══ Given data
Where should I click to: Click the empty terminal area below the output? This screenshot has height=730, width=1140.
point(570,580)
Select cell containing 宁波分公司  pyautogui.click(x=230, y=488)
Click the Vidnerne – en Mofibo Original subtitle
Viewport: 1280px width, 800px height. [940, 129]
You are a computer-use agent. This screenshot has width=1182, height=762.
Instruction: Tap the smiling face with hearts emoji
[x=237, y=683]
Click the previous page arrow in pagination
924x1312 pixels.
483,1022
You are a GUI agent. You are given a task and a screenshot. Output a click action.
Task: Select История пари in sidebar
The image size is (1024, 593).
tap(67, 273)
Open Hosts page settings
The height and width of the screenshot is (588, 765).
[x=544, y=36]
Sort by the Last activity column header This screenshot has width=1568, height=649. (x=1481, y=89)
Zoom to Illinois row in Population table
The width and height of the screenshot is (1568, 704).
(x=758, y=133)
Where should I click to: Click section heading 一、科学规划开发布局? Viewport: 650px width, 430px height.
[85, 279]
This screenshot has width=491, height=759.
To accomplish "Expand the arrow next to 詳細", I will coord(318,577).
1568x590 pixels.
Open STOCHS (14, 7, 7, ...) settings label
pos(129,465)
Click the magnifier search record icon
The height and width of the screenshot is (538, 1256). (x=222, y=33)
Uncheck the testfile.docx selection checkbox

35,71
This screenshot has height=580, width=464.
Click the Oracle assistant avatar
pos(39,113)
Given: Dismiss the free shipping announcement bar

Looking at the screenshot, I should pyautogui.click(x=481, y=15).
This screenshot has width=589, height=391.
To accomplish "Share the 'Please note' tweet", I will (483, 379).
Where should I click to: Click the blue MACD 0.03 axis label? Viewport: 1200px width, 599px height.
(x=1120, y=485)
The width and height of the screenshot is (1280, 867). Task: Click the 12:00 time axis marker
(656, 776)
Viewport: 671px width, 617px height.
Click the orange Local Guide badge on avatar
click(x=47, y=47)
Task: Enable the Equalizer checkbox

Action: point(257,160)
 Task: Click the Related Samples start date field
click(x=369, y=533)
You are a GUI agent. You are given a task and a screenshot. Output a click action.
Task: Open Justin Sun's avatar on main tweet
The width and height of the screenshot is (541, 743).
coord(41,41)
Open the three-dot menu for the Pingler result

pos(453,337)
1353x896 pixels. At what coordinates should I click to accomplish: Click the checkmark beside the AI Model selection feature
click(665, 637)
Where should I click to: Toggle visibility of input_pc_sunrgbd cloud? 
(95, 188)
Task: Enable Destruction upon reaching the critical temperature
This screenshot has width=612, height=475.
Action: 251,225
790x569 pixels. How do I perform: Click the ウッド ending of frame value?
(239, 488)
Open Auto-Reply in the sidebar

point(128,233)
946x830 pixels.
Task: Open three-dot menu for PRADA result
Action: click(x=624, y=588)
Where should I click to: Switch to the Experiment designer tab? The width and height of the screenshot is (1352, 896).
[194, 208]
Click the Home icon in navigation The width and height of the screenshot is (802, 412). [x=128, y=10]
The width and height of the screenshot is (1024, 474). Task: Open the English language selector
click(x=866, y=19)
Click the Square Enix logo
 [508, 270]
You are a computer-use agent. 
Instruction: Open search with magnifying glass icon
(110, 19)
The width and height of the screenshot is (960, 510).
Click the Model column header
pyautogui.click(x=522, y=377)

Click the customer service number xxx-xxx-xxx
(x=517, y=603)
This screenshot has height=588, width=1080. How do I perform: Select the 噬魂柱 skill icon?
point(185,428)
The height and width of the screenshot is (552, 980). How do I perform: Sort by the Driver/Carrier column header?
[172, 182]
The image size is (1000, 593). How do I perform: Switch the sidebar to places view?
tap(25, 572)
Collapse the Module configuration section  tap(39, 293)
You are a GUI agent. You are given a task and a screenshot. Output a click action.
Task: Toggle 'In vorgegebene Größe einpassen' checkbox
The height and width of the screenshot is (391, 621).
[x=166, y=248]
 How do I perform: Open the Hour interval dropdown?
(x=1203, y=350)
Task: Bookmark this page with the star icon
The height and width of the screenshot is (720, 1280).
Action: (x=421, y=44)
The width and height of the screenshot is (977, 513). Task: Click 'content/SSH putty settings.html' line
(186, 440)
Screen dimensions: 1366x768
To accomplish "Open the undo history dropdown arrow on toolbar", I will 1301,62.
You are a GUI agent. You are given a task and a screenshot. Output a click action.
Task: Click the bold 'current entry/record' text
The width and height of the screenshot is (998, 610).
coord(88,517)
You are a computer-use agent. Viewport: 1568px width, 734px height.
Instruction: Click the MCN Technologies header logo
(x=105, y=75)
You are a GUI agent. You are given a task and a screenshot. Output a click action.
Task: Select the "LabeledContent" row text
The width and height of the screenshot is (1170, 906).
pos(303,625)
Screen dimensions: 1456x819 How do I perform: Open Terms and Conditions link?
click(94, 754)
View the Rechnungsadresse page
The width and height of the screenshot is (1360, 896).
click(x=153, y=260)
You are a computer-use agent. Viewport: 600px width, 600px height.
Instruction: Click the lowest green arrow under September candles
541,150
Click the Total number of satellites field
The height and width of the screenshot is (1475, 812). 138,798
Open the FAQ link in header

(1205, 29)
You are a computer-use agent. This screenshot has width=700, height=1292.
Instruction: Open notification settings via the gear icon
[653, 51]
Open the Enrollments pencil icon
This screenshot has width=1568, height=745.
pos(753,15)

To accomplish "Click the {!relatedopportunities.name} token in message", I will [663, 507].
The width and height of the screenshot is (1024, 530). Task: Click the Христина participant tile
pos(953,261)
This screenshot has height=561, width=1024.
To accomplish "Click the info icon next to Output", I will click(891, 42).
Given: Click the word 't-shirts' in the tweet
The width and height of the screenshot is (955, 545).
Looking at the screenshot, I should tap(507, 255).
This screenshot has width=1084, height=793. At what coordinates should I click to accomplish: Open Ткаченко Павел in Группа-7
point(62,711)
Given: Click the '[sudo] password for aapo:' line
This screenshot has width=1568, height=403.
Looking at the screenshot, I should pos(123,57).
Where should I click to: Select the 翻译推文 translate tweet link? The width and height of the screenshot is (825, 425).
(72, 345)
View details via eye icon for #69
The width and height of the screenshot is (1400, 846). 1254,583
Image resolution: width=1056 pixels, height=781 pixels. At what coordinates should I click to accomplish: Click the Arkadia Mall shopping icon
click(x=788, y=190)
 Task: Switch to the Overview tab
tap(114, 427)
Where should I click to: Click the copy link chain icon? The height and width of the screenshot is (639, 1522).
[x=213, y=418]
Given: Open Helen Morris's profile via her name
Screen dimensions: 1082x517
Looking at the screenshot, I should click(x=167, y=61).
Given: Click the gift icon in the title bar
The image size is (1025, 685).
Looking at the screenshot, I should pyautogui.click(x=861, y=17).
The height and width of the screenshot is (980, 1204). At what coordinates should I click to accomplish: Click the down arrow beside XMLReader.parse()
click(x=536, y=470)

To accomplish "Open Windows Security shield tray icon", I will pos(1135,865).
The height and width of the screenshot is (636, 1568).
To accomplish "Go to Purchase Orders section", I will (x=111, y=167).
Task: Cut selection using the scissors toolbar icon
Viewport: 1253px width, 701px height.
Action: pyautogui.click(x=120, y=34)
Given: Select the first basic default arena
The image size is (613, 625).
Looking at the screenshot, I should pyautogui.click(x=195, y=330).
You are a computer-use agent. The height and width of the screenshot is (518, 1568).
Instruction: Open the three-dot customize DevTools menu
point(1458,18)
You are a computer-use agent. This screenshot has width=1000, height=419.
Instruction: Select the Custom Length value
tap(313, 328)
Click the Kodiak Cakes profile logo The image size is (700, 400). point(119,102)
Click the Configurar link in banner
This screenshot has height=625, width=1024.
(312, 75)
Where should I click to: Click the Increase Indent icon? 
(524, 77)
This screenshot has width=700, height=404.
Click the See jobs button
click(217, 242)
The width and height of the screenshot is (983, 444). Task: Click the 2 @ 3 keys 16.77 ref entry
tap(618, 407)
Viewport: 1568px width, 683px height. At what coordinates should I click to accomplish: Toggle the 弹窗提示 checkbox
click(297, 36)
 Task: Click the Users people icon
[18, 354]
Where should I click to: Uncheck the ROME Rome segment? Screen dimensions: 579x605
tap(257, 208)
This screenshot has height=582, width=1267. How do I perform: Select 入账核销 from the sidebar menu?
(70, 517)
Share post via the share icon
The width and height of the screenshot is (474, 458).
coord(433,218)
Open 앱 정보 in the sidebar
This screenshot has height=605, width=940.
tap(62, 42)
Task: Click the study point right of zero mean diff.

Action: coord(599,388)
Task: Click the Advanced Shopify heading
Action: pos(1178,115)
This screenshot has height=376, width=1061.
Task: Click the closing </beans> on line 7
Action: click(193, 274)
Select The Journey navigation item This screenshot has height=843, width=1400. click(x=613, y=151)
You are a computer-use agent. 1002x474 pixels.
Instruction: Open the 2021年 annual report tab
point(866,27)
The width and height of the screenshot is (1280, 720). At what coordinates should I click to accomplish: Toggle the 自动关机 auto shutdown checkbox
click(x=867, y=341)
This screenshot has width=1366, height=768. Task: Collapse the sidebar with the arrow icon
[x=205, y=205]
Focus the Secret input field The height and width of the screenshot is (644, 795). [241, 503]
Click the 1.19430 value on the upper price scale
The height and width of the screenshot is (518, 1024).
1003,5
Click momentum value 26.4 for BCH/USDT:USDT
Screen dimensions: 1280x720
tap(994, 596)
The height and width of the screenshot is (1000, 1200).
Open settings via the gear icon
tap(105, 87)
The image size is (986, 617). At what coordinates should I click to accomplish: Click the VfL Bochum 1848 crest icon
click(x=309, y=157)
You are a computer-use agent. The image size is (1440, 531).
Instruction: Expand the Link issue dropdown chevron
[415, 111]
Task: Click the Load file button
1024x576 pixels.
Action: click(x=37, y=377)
════
**Problem requirements:** Using the data above, print exactly the lines from the line that contains "Task: Enable the Equalizer checkbox" through the line that contains "Task: Enable Destruction", with both included.

**Solution for this exercise:**
Task: Enable the Equalizer checkbox

Action: point(257,160)
 Task: Click the Related Samples start date field
click(x=369, y=533)
You are a GUI agent. You are given a task and a screenshot. Output a click action.
Task: Open Justin Sun's avatar on main tweet
The width and height of the screenshot is (541, 743).
coord(41,41)
Open the three-dot menu for the Pingler result

pos(453,337)
1353x896 pixels. At what coordinates should I click to accomplish: Click the checkmark beside the AI Model selection feature
click(665, 637)
Where should I click to: Toggle visibility of input_pc_sunrgbd cloud? 
(95, 188)
Task: Enable Destruction upon reaching the critical temperature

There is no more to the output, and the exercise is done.